Records excerpted from a collection.
• • •
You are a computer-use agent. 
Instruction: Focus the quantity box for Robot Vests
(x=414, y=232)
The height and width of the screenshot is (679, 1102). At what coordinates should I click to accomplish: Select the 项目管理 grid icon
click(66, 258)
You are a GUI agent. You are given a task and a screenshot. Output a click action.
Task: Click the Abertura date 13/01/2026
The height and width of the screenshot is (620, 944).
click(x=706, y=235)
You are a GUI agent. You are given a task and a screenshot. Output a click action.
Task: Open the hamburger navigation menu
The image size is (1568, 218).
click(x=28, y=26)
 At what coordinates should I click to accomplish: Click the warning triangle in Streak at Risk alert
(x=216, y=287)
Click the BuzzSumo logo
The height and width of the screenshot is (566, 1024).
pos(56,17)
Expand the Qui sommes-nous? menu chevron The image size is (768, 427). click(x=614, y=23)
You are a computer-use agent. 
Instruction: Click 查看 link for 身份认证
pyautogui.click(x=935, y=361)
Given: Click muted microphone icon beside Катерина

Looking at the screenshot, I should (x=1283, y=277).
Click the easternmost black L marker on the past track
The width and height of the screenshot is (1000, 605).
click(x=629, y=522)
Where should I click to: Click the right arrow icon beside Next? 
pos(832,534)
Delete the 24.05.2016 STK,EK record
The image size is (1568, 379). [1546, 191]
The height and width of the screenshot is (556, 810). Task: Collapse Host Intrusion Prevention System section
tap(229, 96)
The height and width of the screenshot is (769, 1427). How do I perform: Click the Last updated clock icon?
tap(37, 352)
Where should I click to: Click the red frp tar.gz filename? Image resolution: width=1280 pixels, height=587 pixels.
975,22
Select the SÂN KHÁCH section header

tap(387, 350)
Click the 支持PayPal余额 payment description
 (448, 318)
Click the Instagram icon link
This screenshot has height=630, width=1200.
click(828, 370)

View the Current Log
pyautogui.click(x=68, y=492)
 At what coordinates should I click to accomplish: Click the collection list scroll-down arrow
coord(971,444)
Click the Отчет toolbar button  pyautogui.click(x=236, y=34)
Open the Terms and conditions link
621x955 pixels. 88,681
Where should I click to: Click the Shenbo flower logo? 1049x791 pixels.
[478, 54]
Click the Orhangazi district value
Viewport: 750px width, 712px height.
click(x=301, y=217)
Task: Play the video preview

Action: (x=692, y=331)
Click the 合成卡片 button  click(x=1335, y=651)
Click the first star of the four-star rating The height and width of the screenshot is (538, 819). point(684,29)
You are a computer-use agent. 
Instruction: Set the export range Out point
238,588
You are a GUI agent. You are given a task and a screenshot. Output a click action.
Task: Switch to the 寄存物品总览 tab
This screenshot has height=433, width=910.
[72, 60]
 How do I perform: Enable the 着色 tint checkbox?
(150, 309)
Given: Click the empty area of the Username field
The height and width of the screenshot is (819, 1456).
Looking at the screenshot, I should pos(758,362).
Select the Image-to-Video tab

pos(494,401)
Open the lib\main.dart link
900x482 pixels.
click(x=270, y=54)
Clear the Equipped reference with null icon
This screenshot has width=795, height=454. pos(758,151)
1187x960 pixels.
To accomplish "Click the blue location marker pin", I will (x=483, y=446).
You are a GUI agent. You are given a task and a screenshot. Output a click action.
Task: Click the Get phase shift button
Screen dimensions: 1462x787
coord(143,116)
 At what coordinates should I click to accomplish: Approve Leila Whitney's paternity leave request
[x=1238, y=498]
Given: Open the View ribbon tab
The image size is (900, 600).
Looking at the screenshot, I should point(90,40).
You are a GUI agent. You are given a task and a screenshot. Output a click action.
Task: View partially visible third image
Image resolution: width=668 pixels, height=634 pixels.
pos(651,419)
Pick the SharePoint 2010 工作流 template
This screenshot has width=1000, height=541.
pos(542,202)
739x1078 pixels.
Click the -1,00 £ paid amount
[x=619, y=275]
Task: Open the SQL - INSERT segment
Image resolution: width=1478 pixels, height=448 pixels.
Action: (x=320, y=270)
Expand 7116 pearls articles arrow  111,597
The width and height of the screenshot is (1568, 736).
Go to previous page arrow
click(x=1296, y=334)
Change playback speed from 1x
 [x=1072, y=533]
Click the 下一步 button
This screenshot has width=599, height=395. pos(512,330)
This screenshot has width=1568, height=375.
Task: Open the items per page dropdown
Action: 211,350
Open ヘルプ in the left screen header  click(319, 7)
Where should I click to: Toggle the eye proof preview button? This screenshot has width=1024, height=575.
• • •
WHAT IS EXPECTED. From the data above, show each line that contains "Expand".

RESULT OF THE TASK.
Expand the Qui sommes-nous? menu chevron The image size is (768, 427). click(x=614, y=23)
Expand 7116 pearls articles arrow  111,597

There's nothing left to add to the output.